PBM reform is dead (for now), which means that it’s time to assign blame. The core conflict seems to have been between those who wanted a both-barrels version of reform, and those who were OK with milder regulations. Politico has the inside skinny. Modern Healthcare has more of the official reaction, with quotes from Sens. Bill Cassidy, Bernie Sanders, and Ron Wyden. It includes this gem, from Wyden: “I’m kind of slack-jawed by it because we got a 26-to-zero vote in the Senate Finance Committee, and you can’t get a 26-to-nothing vote to order a 7-Up at this point.”

The witness list for tomorrow’s Rare Disease Day hearing in the House is out. Six folks will be at the witness table, including the mother of a child with SMA, someone associated with the American Society of Gene and Cell Therapy … and Harvard PORTAL’s Aaron Kesselheim. 

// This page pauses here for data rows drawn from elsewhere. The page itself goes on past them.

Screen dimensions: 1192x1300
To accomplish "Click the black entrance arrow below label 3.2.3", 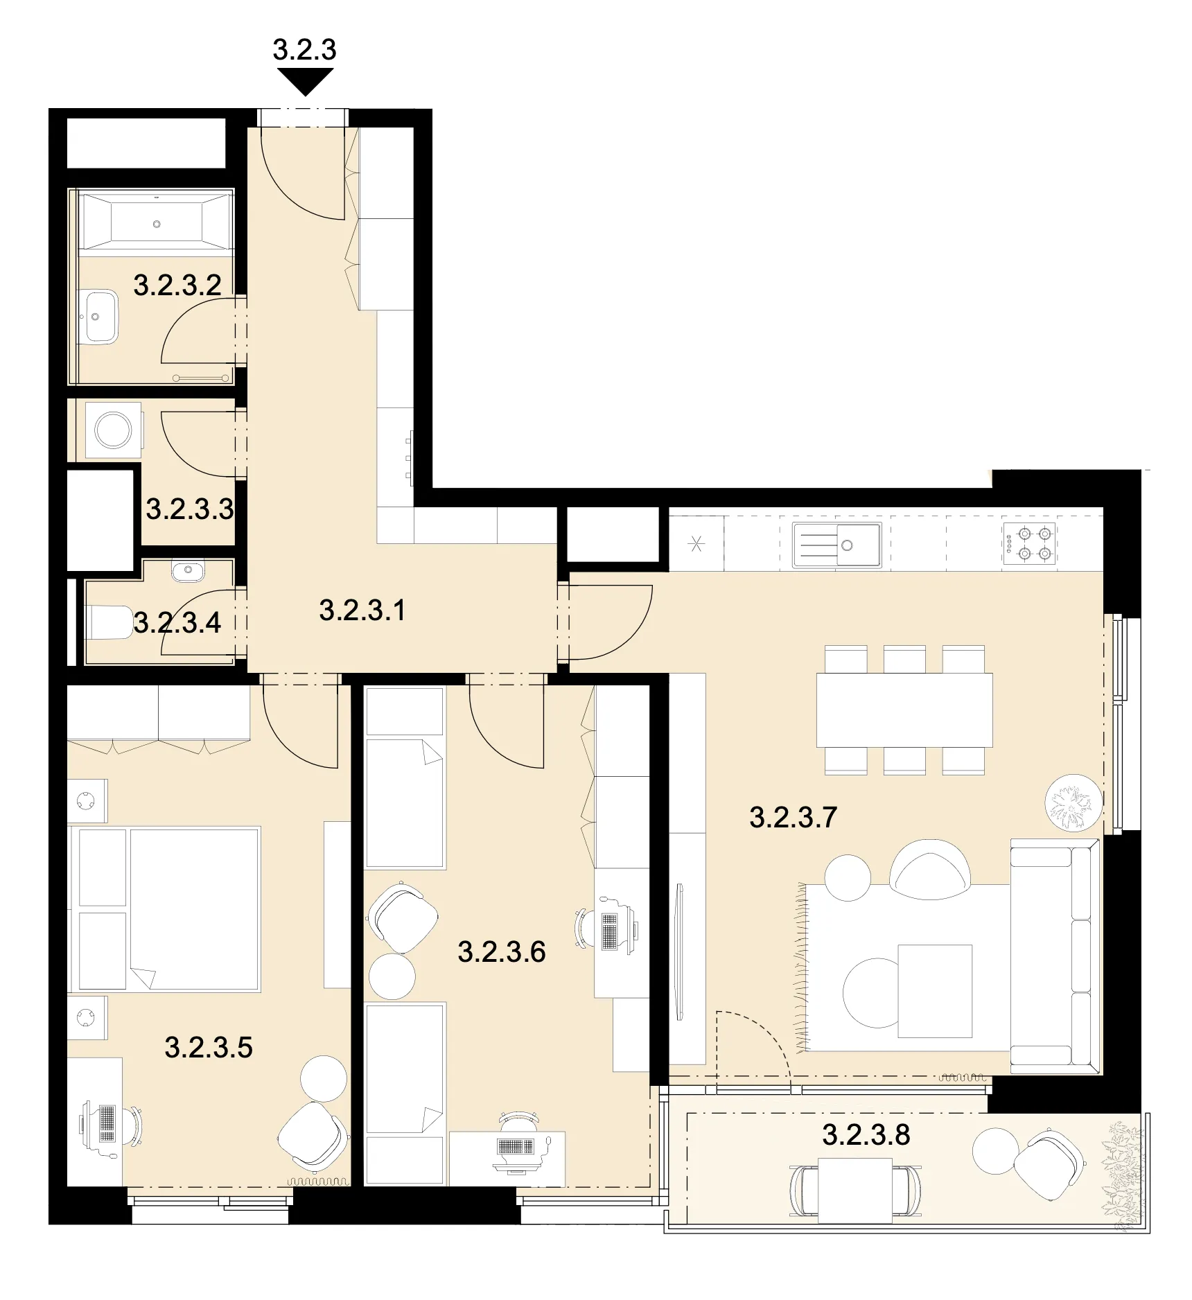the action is [304, 82].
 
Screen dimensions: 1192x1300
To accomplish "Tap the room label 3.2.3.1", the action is [362, 611].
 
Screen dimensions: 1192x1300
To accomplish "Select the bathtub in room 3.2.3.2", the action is [157, 221].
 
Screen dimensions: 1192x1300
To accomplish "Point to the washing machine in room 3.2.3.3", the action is [113, 430].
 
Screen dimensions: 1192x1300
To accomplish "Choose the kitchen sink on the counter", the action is [837, 545].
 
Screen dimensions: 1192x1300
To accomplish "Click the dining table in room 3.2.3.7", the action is [904, 710].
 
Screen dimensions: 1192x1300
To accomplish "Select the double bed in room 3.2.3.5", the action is [165, 908].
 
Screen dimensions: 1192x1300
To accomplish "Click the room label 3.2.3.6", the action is [502, 952].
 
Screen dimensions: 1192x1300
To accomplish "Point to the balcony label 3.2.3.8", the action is [866, 1135].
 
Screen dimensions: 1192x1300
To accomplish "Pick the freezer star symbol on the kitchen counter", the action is [696, 544].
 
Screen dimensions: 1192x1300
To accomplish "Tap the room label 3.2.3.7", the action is [794, 818].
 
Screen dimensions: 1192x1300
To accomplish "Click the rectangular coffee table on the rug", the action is [935, 991].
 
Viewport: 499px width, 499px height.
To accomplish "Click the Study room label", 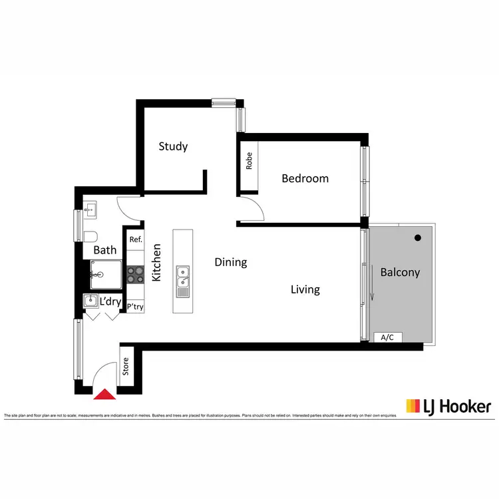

This is a nice look by Jennifer Snow at the “smoothing” provision of the IRA, which allows out-of-pockets on medicine to be spread over the course of a year. There are pockets of patients for whom the provision means less consistent bills, and making sure no one gets surprised is going to take a big educational effort. There’s a Health Affairs piece on the same topic, but I really like the way that Jennifer lays out the math. 

Another Arnold Ventures staffer is going to the government. The Washington Post noticed that Rachel Weiss, formerly a VP with Arnold, has joined HHS as a senior advisor for external affairs. She’ll be looking at IRA implementation, among other things.